Interni casa: ristrutturazioni, 6 cose da sapere sul bonus fiscale

Enrico Evangelisti on 19/03/2018

Volete ristrutturare gli interni casa? Allora è fondamentale che sappiate tutto sul bonus fiscale che vi consentirà di realizzare al meglio i vostri lavori. Chi vuole rinnovare la propria abitazione infatti quest’anno potrà usufruire della detrazione fiscale del 50% con l’ormai celebre “bonus edilizia”. Non tutti lo conoscono e sanno come sfruttarlo al meglio. Ecco 5 cose importanti da sapere per non sbagliare e realizzare una ristrutturazione perfetta!
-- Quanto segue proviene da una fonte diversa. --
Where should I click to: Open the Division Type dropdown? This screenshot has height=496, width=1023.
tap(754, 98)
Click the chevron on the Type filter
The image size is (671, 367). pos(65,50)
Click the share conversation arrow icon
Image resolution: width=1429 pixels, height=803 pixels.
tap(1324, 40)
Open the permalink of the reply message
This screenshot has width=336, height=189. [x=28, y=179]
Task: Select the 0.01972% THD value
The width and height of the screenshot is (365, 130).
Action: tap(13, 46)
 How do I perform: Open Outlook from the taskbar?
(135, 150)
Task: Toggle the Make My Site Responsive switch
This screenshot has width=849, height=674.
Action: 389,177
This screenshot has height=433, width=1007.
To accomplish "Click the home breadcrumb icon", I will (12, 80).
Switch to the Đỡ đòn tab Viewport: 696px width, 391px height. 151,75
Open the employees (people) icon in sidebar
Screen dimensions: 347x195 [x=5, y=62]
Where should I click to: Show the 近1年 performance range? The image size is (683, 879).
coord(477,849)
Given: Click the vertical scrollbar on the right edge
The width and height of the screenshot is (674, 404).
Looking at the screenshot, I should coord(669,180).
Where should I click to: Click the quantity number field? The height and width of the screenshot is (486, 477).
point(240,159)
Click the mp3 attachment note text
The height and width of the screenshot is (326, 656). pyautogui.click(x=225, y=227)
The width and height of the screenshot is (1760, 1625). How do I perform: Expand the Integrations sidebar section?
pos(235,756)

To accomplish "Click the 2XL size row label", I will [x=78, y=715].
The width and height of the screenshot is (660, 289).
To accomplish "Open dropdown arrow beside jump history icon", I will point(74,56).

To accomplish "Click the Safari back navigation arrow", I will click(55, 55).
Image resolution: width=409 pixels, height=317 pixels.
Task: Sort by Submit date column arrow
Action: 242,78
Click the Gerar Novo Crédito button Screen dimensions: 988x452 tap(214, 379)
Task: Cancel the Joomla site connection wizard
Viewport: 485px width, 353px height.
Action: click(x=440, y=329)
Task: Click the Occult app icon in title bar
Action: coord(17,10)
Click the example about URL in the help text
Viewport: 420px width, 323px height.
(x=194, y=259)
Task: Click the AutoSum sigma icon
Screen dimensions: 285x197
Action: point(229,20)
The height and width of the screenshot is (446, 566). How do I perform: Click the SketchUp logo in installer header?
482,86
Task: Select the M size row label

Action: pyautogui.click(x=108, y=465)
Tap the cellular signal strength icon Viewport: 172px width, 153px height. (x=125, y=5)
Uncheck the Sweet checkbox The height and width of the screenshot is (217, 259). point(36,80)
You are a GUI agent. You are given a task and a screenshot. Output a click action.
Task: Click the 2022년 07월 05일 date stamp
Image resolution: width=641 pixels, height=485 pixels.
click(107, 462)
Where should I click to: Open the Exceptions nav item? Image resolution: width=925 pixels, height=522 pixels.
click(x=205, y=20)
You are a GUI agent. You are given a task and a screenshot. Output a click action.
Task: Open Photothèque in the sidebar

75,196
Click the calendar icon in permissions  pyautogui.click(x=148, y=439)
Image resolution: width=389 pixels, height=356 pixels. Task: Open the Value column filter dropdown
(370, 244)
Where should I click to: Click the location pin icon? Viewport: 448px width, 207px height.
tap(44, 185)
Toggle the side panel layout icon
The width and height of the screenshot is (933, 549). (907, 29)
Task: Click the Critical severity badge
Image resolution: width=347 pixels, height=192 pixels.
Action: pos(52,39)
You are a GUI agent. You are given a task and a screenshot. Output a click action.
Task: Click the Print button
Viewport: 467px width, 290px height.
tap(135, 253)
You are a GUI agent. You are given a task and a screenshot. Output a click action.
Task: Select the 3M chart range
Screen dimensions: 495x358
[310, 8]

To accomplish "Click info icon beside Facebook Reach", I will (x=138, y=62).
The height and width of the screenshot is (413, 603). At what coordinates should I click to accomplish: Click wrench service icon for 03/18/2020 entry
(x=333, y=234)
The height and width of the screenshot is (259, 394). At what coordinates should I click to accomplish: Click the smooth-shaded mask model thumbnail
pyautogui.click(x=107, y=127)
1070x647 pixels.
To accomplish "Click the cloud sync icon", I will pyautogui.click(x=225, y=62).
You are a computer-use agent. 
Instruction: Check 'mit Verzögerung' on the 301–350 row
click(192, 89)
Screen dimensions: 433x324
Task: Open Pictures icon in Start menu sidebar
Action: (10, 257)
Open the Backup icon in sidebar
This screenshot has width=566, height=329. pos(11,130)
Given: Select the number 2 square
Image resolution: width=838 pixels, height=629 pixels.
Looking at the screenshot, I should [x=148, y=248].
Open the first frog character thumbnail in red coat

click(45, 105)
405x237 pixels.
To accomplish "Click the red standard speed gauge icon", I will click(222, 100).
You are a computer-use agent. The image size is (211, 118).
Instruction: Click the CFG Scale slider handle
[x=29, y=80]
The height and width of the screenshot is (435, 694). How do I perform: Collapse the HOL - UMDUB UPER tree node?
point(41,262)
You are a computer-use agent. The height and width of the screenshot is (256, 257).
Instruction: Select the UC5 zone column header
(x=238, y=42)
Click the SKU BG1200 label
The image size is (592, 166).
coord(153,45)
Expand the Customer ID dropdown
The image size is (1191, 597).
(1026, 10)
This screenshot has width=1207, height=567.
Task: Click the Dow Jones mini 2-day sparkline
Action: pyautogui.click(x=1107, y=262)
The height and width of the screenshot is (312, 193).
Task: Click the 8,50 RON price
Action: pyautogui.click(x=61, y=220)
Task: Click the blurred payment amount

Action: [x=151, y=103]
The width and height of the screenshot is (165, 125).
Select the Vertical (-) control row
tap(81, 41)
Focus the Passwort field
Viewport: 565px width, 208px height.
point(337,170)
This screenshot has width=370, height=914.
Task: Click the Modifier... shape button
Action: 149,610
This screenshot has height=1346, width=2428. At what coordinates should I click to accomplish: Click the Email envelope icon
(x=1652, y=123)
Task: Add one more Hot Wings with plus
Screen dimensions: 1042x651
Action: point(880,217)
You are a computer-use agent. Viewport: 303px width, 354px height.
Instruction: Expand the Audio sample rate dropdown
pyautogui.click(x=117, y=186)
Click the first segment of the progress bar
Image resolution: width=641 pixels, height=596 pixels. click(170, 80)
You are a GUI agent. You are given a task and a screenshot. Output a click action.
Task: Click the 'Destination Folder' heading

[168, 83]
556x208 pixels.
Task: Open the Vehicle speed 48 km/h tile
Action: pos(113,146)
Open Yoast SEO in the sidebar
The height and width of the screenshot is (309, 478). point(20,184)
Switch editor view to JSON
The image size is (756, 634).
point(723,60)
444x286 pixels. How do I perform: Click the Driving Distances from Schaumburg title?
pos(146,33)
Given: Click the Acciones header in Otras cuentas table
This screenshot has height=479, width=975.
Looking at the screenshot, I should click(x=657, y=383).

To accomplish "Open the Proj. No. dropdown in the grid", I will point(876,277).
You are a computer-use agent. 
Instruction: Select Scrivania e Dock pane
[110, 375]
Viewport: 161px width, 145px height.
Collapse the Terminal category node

Interni casa: ristrutturazioni, 6 cose sul bonus fiscale

Interni casa in legno

  1. Non solo i locatari, gli affittuari e i titolari dei diritti reali sull’immobile, esistono anche altre categorie di persone che possono beneficiare del bonus ristrutturazioni. Le detrazioni fiscali sono disponibili anche per i conviventi, le persone dello stesso sesso riconosciute tramite unione civile e l’acquirente dell’immobile che ha firmato solamente il compromesso. 
  2. L’accesso al bonus ristrutturazioni è consentito solo nel caso di lavori che sono considerati manutenzione straordinaria, restauro oppure risanamento conservativo ai sensi del DPR 380/2001. La norma non indica le modalità di presentazione della pratica al Comune, poiché questa può variare a seconda della regione.
  3. Chi esegue delle opere di messa in sicurezza di edifici in zone che sono classificate a media o alta sismicità, può accedere al bonus sisma. Queste agevolazioni riguardano anche le case secondarie e gli edifici che vengono destinati ad attività produttive.
  4. Il bonus mobili è invece dedicato all’acquisto dell’arredamento e dei grandi elettrodomestici di classe A+ (e A per i forni). Questo è valido solamente se sono già iniziate le opere di ristrutturazione edilizia.
  5. Sono detraibili anche tutte le spese di montaggio e di trasporto con i mobili. Si può pagare sia con bonifico che con carta di credito e bancomat. Il vantaggio è sempre a favore dell’acquirente degli oggetti senza nessuna possibilità di trasferimento, nemmeno in caso di una vendita della casa.
  6. Per i lavori di recupero edilizio è prevista l’Iva agevolata al 10%, purché esista un contratto di appalto e per tutti i beni finiti, come ad esempio infissi, sanitari, porte e caldaie, anche nel caso in cui l’acquisto venga fatto dal committente. In caso di manutenzione straordinaria e ordinaria invece l’Iva resta al 22% per tutti i beni significativi che si trovano nel capitolato di appalto, come ad esempio rubinetteria e sanitari, il cui costo ecceda rispetto alla differenza fra il costo complessivo dell’appalto e il relativo costo di acquisto dei beni.